Eine noch grausigere Drohung folgte während des Achtelfinals gegen Ägypten, das Argentinien mit 3:2 gewann. Auf der Social-Media-Plattform X erschien ein Beitrag: "Ich werde gerade das Stadion in Atlanta betreten und Messi mit vier am Körper befestigten Bomben in die Luft sprengen." Gleichzeitig rief ein anderer Mann die Polizei an und behauptete, "drei Bomben" in Mülltonnen am Stadion hinterlassen zu haben, woraufhin Sprengstoffexperten mit Spürhunden das Gelände durchsuchten.

Ronaldo von Houston bis Miami verfolgt

Auch Cristiano Ronaldo blieb von beunruhigenden Situationen nicht verschont. Ein FIFA-Mitarbeiter meldete einen "verdächtigen Mann", der nach "Details" über die Unterkunft des portugiesischen Stars fragte. Die Polizei in Houston verhaftete am 16. Juni einen Mann im Hotel, in dem Ronaldo mit der Nationalmannschaft wohnte. Ein ähnlicher Vorfall ereignete sich in Toronto, wo ein Fan versuchte, mit dem Portugiesen in den Aufzug zu steigen, mit der Ausrede, er wolle nur ein Foto machen.

Für die kroatische Öffentlichkeit besonders interessant ist ein Vorfall in Miami, wo während des Spiels zwischen Portugal und Kroatien ein Mann im Ronaldo-Trikot auf das Spielfeld sprang und versuchte, sich dem portugiesischen Kapitän zu nähern.
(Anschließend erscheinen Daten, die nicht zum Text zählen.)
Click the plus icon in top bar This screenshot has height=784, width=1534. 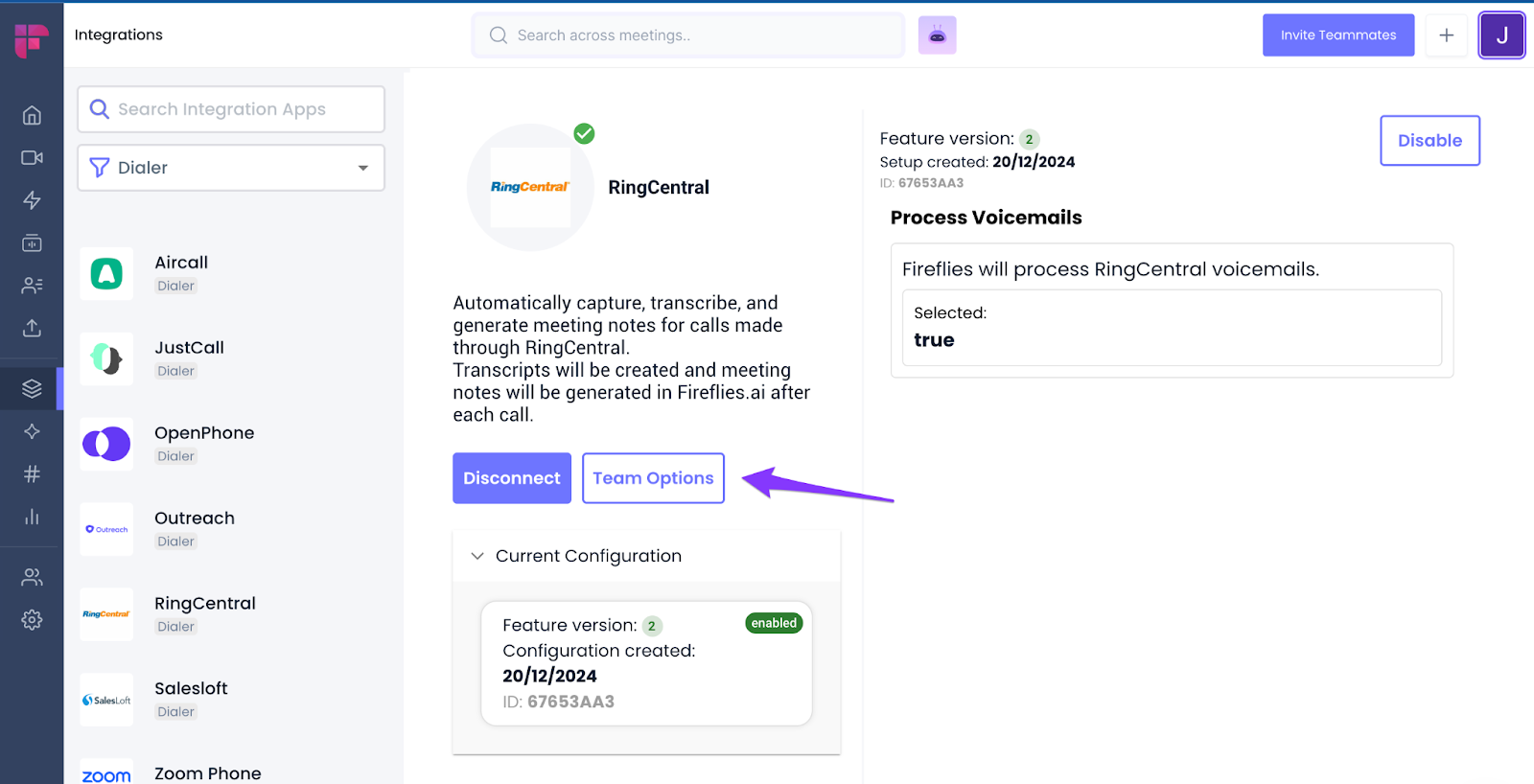tap(1446, 35)
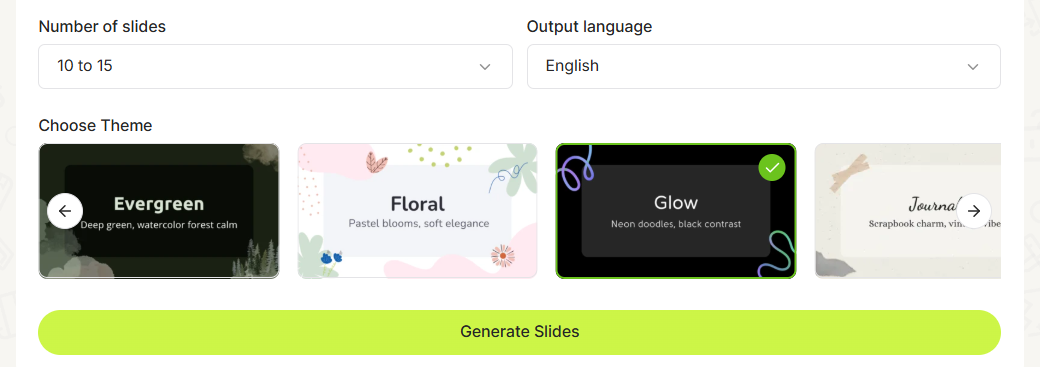Viewport: 1040px width, 367px height.
Task: Click the chevron beside English
Action: coord(973,67)
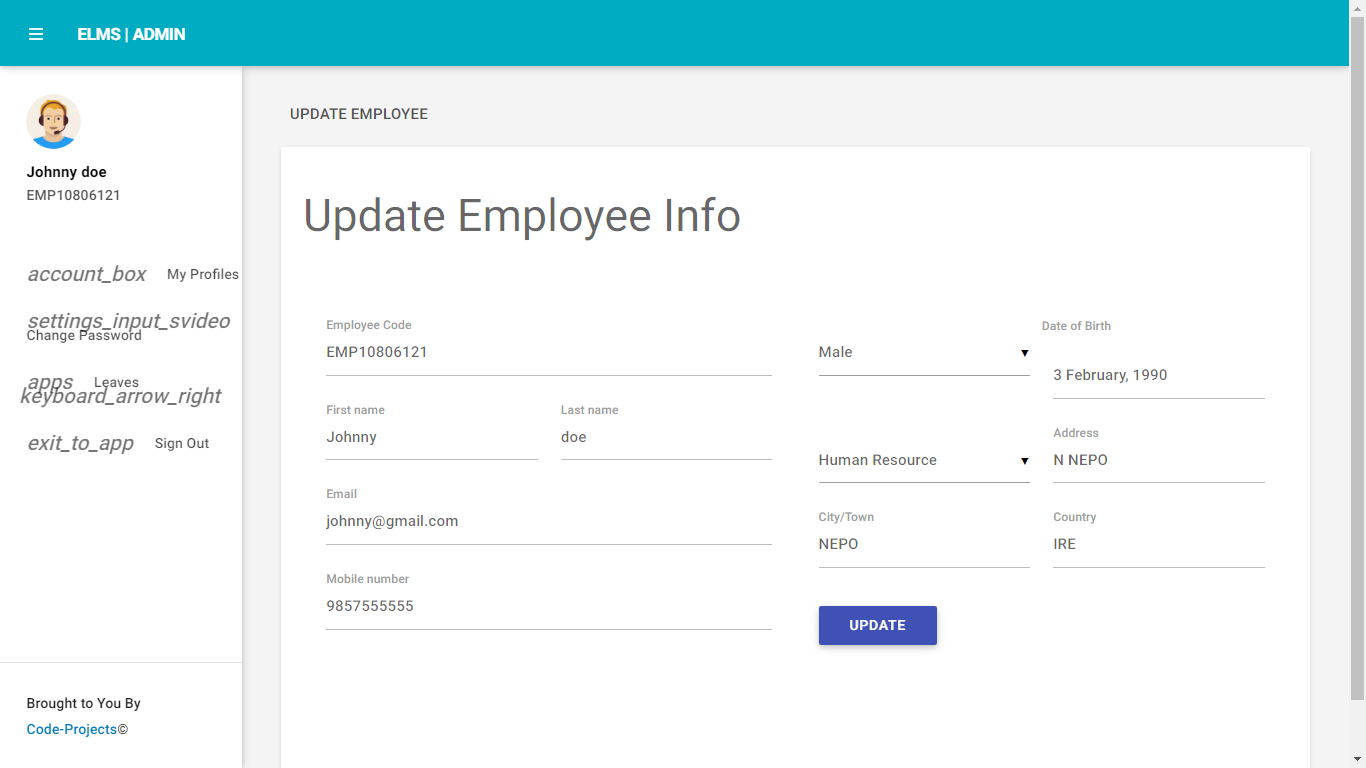Click the settings_input_svideo Change Password icon

click(x=129, y=321)
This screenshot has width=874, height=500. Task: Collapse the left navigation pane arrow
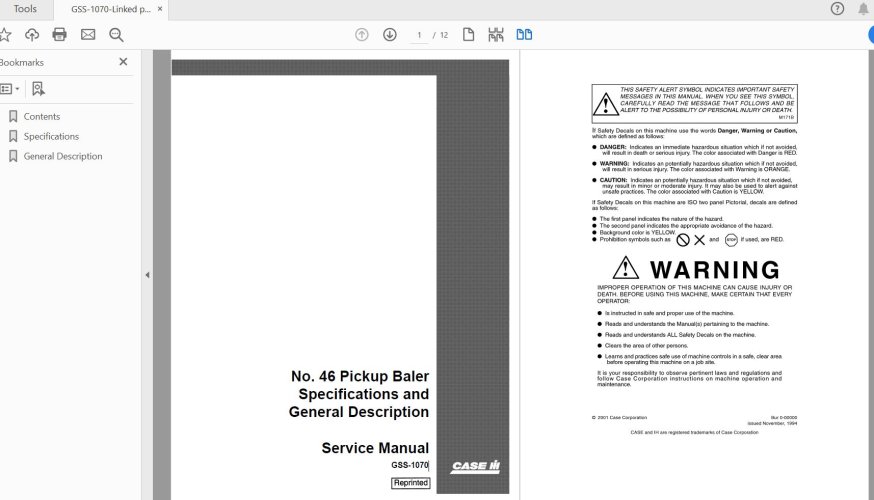148,275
Schiedsrichter unter Beschuss: Sechstausend Drohungen und gefährdete Familien

Der dramatischste Fall erlebte jedoch der französische Schiedsrichter François Letexier, der beim umstrittenen Spiel Argentinien gegen Ägypten die Leitung hatte. Laut IPCC-Berichten erhielt Letexier auf seinem privaten WhatsApp "sechstausend Drohungen", die meisten von "ägyptischen Staatsbürgern". Die Wut übertrug sich auch auf den VAR-Assistenten Willy Delajod, der ebenfalls Morddrohungen erhielt.

Die Situation eskalierte so sehr, dass die Häuser und Familien beider Schiedsrichter in Frankreich verstärkten Schutz und Polizeibegleitung benötigten, nachdem ihre Adressen in sozialen Medien veröffentlicht worden waren.

Häufige Fragen
Wer war während der Weltmeisterschaft am stärksten von Drohungen betroffen? +
Die meisten Drohungen erhielt der argentinische Kapitän Lionel Messi, darunter Hinweise auf Bomben und bewaffnete Angriffe.
Gab es Vorfälle beim Spiel Kroatiens? +
Ja, während des Spiels zwischen Portugal und Kroatien in Miami sprang ein Mann im Ronaldo-Trikot auf das Spielfeld und versuchte, sich Cristiano Ronaldo zu nähern.
Wie reagierten die Behörden auf die Drohungen gegen die Schiedsrichter? +
Der französische Schiedsrichter François Letexier und der VAR-Assistent Willy Delajod erhielten tausende Drohungen, und ihre Häuser und Familien in Frankreich wurden unter verstärkten Schutz und Polizeibegleitung gestellt.
Wer koordinierte die Sicherheitsmaßnahmen beim Turnier? +
Die Sicherheit wurde vom IPCC (Internationales Polizeikooperationszentrum) koordiniert, das vom FBI geleitet wurde und US-Bundesbehörden sowie Polizeikräfte der Teilnehmerländer umfasste.